My wife is a triathlete who’s had intermittent big toe pain in her left foot over the past several months.  It comes and goes and it never had a clear-cut cause.  Yesterday, after visiting with Jason Wood in Lakewood, CO I went home and had my wife go through some Z-Health R-Phase drills.  One of the Z-Health concepts deals with opposing joints.  That means since my wife’s toe pain was in her left foot, I had her go through drills with her right hand and thumb.    The result?  No toe pain whatsoever!  As she gaped in bewilderment, she drove her foot into the ground and wiggled her foot all over and she could not replicate the pain.  The toe pain returned this morning during a dog walk, she went through the drills again for a few moments and again the pain was gone.  (As an aside, the toe pain comes on most notably in a pair of hiking boots.  Perhaps the shoe is interfering with the natural function of her foot, as I’ve discussed here.)  Pretty cool stuff this Z-Health.

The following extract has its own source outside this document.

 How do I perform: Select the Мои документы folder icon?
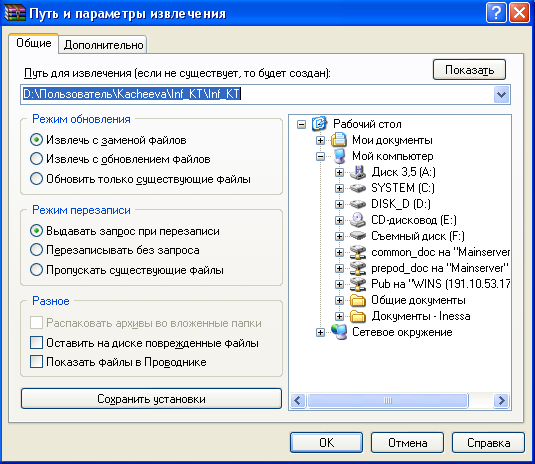pos(338,140)
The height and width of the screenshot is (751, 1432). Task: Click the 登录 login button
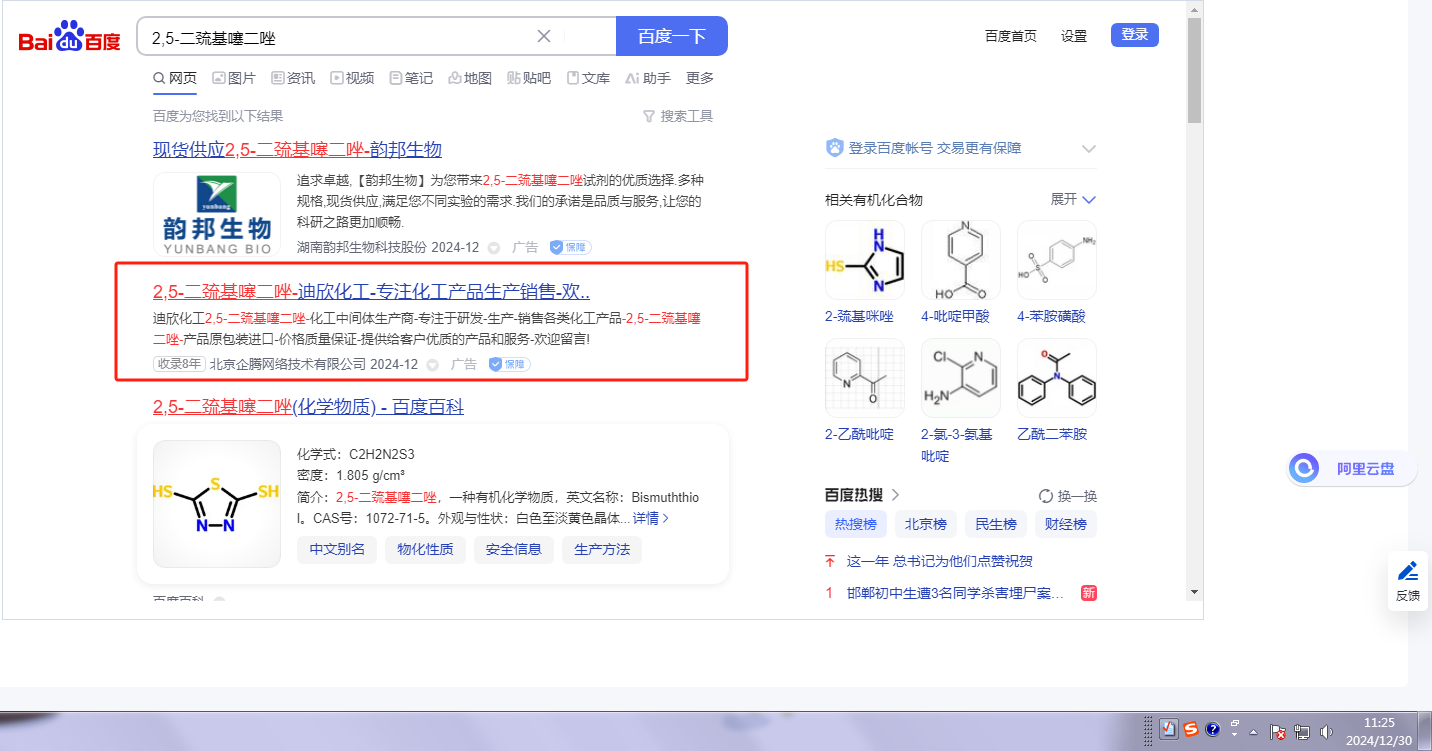[x=1134, y=35]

I’ll be taking the R-Phase certification in March and April of this year and I’m extremely excited.  I’ve just barely begun to scratch the surface with this exercise protocol and I expect to see more and more dramatic results.  If you’re a fellow personal trainer, a chiropractor, physical therapist or anyone else involved in the health & fitness  business, I highly suggest you look into Z-Health for everything from injury treatment to increasing sports performance.  If you’re an athlete or just an everyday fitness fan who’s either in pain or not performing as well as you’d like, you would do well to seek out a Z-Health trainer for help and advice.